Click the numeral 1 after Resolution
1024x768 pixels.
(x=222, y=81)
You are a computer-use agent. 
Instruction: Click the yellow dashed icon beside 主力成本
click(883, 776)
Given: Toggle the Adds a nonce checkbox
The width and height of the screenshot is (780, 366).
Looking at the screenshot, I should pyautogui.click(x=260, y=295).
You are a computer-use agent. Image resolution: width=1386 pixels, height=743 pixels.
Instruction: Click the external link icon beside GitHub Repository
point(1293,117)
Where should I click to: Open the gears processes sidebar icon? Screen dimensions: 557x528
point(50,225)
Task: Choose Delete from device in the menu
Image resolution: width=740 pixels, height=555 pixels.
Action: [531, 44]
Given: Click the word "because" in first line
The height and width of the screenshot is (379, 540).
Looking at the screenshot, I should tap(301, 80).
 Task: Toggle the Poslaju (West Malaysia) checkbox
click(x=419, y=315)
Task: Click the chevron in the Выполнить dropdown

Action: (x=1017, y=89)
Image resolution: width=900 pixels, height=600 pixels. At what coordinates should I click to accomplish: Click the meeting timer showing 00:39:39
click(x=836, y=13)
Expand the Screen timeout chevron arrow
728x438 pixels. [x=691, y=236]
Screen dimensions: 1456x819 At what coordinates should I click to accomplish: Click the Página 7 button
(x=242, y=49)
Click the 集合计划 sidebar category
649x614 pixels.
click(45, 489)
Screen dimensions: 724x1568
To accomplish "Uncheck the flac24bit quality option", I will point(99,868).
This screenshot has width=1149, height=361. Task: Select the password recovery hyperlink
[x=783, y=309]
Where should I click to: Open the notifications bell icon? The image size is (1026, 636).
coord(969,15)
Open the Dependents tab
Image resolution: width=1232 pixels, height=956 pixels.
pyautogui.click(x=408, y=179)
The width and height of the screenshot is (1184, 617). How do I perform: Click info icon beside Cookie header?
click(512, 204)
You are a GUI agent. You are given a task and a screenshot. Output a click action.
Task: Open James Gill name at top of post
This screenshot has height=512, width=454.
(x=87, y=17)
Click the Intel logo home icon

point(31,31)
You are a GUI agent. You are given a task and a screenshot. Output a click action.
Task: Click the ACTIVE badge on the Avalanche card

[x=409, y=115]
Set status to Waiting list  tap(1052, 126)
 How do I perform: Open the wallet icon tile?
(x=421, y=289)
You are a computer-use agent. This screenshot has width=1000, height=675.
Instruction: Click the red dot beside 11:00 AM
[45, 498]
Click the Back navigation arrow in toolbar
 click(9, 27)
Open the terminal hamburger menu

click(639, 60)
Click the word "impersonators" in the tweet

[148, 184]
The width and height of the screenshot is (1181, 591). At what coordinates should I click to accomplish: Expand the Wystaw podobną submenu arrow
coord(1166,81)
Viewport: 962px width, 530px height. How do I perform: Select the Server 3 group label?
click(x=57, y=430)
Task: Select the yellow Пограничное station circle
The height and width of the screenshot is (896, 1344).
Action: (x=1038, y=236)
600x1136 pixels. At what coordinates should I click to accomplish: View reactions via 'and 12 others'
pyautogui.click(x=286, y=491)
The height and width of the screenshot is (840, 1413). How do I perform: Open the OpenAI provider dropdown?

____

### Problem:
Reproduce every entry above verbatim, line by line, with nothing changed, added, or left out.

### Solution for this exercise:
Click the numeral 1 after Resolution
1024x768 pixels.
(x=222, y=81)
You are a computer-use agent. 
Instruction: Click the yellow dashed icon beside 主力成本
click(883, 776)
Given: Toggle the Adds a nonce checkbox
The width and height of the screenshot is (780, 366).
Looking at the screenshot, I should pyautogui.click(x=260, y=295).
You are a computer-use agent. Image resolution: width=1386 pixels, height=743 pixels.
Instruction: Click the external link icon beside GitHub Repository
point(1293,117)
Where should I click to: Open the gears processes sidebar icon? Screen dimensions: 557x528
point(50,225)
Task: Choose Delete from device in the menu
Image resolution: width=740 pixels, height=555 pixels.
Action: [531, 44]
Given: Click the word "because" in first line
The height and width of the screenshot is (379, 540).
Looking at the screenshot, I should tap(301, 80).
 Task: Toggle the Poslaju (West Malaysia) checkbox
click(x=419, y=315)
Task: Click the chevron in the Выполнить dropdown

Action: (x=1017, y=89)
Image resolution: width=900 pixels, height=600 pixels. At what coordinates should I click to accomplish: Click the meeting timer showing 00:39:39
click(x=836, y=13)
Expand the Screen timeout chevron arrow
728x438 pixels. [x=691, y=236]
Screen dimensions: 1456x819 At what coordinates should I click to accomplish: Click the Página 7 button
(x=242, y=49)
Click the 集合计划 sidebar category
649x614 pixels.
click(45, 489)
Screen dimensions: 724x1568
To accomplish "Uncheck the flac24bit quality option", I will point(99,868).
This screenshot has width=1149, height=361. Task: Select the password recovery hyperlink
[x=783, y=309]
Where should I click to: Open the notifications bell icon? The image size is (1026, 636).
coord(969,15)
Open the Dependents tab
Image resolution: width=1232 pixels, height=956 pixels.
pyautogui.click(x=408, y=179)
The width and height of the screenshot is (1184, 617). How do I perform: Click info icon beside Cookie header?
click(512, 204)
You are a GUI agent. You are given a task and a screenshot. Output a click action.
Task: Open James Gill name at top of post
This screenshot has height=512, width=454.
(x=87, y=17)
Click the Intel logo home icon

point(31,31)
You are a GUI agent. You are given a task and a screenshot. Output a click action.
Task: Click the ACTIVE badge on the Avalanche card

[x=409, y=115]
Set status to Waiting list  tap(1052, 126)
 How do I perform: Open the wallet icon tile?
(x=421, y=289)
You are a computer-use agent. This screenshot has width=1000, height=675.
Instruction: Click the red dot beside 11:00 AM
[45, 498]
Click the Back navigation arrow in toolbar
 click(9, 27)
Open the terminal hamburger menu

click(639, 60)
Click the word "impersonators" in the tweet

[148, 184]
The width and height of the screenshot is (1181, 591). At what coordinates should I click to accomplish: Expand the Wystaw podobną submenu arrow
coord(1166,81)
Viewport: 962px width, 530px height. How do I perform: Select the Server 3 group label?
click(x=57, y=430)
Task: Select the yellow Пограничное station circle
The height and width of the screenshot is (896, 1344).
Action: (x=1038, y=236)
600x1136 pixels. At what coordinates should I click to accomplish: View reactions via 'and 12 others'
pyautogui.click(x=286, y=491)
The height and width of the screenshot is (840, 1413). How do I perform: Open the OpenAI provider dropdown?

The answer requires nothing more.